Here lies the contradiction within Promesse de l’Aube: the compositional style nudges on the late fifties side with its solemnity and structure, yet the overall sweep is nimble and modern. To this day I am still doing double takes on its theme: the cerebral side of me knows all too well that an oriental floral is at play, yet from time to time I wouldn’t think twice about enlisting the base as a modern chypre...

Is it worth its hefty price tag? Ringing the affirmative. To me here the phrase “promesse de l’aube” is more literal, a take on l’aube without the fear of not delivering on la promesse.
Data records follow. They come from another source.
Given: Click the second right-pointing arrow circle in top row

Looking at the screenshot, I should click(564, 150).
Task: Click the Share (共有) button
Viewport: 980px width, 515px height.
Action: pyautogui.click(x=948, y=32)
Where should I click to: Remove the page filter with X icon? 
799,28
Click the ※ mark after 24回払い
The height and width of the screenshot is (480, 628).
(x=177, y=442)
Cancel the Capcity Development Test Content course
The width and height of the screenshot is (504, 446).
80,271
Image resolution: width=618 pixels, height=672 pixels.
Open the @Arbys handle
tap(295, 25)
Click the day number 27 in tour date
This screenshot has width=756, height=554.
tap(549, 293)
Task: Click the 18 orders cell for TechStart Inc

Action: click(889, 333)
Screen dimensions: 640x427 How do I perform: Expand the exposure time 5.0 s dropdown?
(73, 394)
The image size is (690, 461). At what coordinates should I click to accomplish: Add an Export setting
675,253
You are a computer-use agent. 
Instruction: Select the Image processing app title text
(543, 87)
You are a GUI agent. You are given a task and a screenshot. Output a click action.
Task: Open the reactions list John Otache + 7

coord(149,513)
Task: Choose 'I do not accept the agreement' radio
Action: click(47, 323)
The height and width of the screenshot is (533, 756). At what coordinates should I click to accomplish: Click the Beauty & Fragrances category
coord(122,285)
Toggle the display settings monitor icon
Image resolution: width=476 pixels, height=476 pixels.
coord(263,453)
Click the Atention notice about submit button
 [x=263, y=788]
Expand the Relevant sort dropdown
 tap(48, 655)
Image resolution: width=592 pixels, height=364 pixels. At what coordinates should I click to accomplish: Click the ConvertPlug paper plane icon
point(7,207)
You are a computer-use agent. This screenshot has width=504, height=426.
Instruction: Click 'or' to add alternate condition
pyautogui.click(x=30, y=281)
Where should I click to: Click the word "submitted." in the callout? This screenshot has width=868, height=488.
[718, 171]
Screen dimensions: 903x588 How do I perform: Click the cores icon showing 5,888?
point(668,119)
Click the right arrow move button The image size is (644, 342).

For more information on the perfumes, flacons and on how to order, please contact Parfums MDCI
Photo: Promesse de l’Aube from LuckyScent.
* For a basic summary of the book please refer to this literary review.


  1. Anonymous08:03

    Dear Albert, this is a beautiful review and, of course, I now want to try Promesse, especially as I have recently developed a taste for good apricot conserve! As all my classic favourites disappear or become reformulated beyond recognition, I have been wondering what I can wear to replace them when I have used up all my stores - maybe Promesse is a candidate.

  2. Anonymous06:00

    Dear Jillie, thank you so much for your kind words! I think with Promesse de l'Aube most people should at least try a sample before deciding if it is right for them, as its fragrance structure have now shown up in a couple of subsequent releases. (Luca Turin has mentioned Chanel 31 rue Cambon in his review, for instance.) Good luck!